__WHAT TO PRODUCE__
Copy exactly, beginning with the line holding "Where should I click to: Select" and ending with the final line of the data beneath this task; copy nothing else, and leave out every picture.

DATA TO PROCESS below:

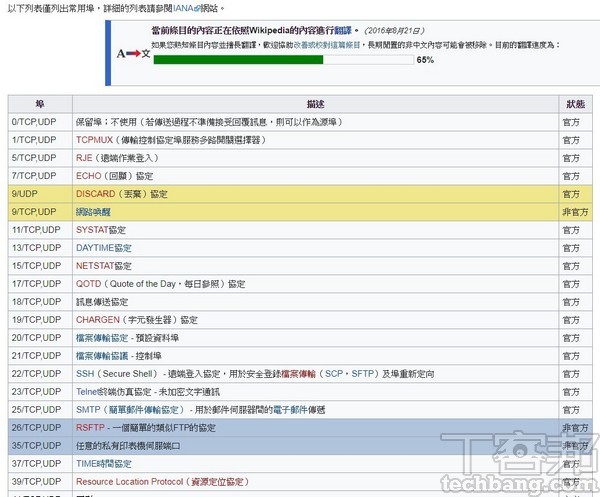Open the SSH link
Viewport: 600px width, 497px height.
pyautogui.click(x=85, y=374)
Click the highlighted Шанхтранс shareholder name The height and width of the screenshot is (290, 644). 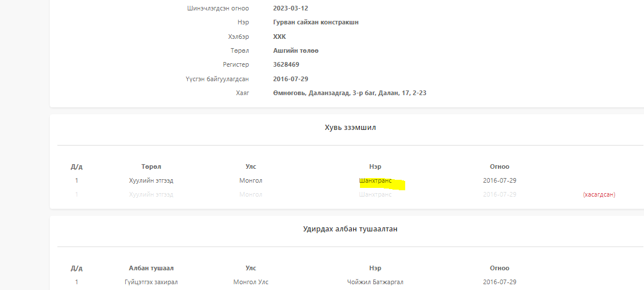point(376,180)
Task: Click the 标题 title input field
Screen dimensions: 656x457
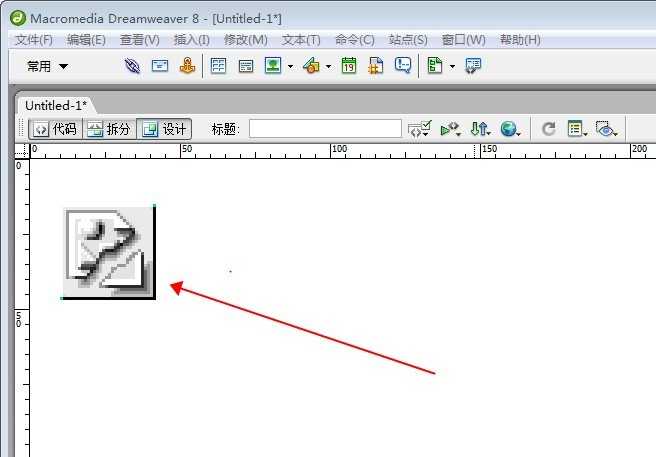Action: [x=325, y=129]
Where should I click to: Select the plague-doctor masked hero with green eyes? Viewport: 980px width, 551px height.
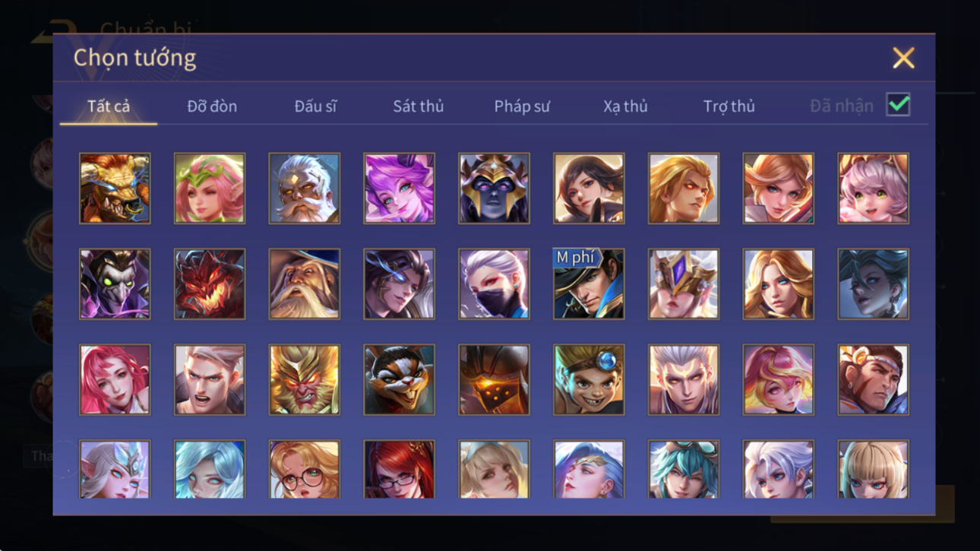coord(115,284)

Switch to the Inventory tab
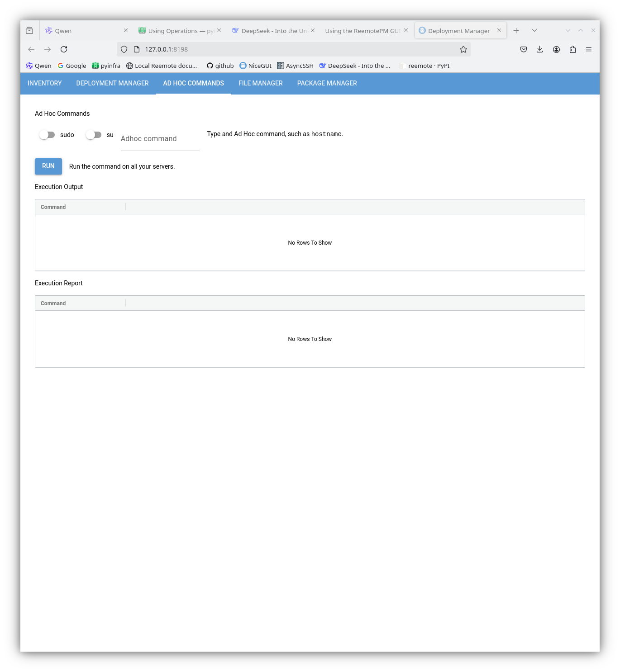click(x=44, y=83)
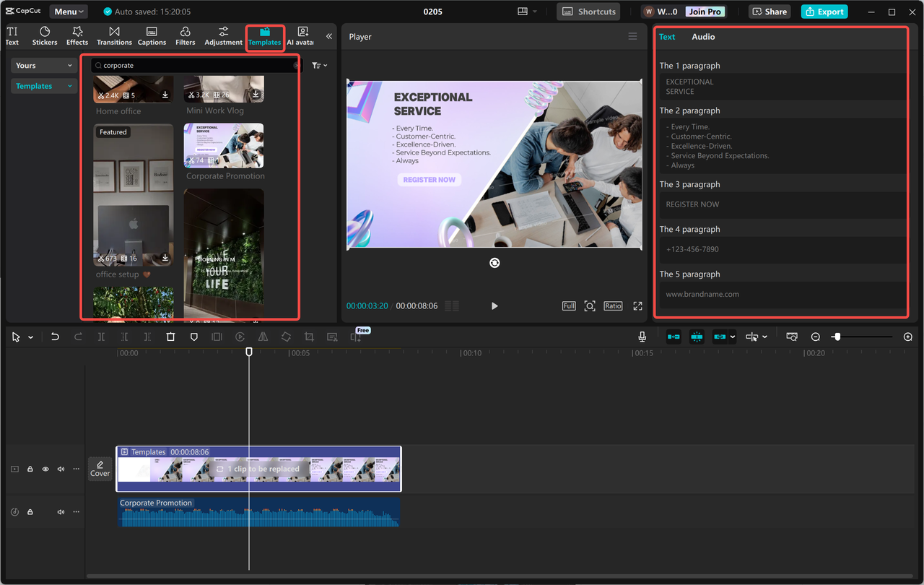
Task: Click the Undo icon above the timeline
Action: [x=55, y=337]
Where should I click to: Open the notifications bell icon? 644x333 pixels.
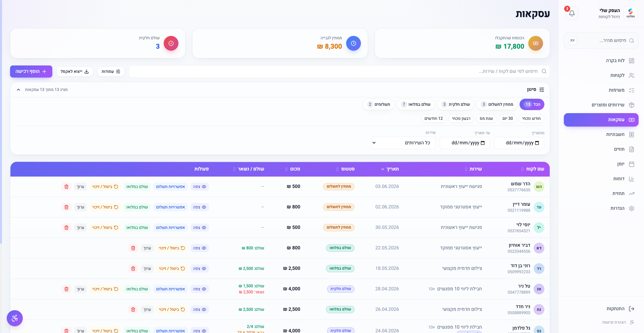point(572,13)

End of DATA TO PROCESS.

__PROBLEM SOLUTION__
Where should I click to: Select the plague-doctor masked hero with green eyes? Viewport: 980px width, 551px height.
coord(115,284)

Switch to the Inventory tab
click(x=44, y=83)
Task: Click the Undo icon above the timeline
Action: [x=55, y=337]
Where should I click to: Open the notifications bell icon? 644x333 pixels.
point(572,13)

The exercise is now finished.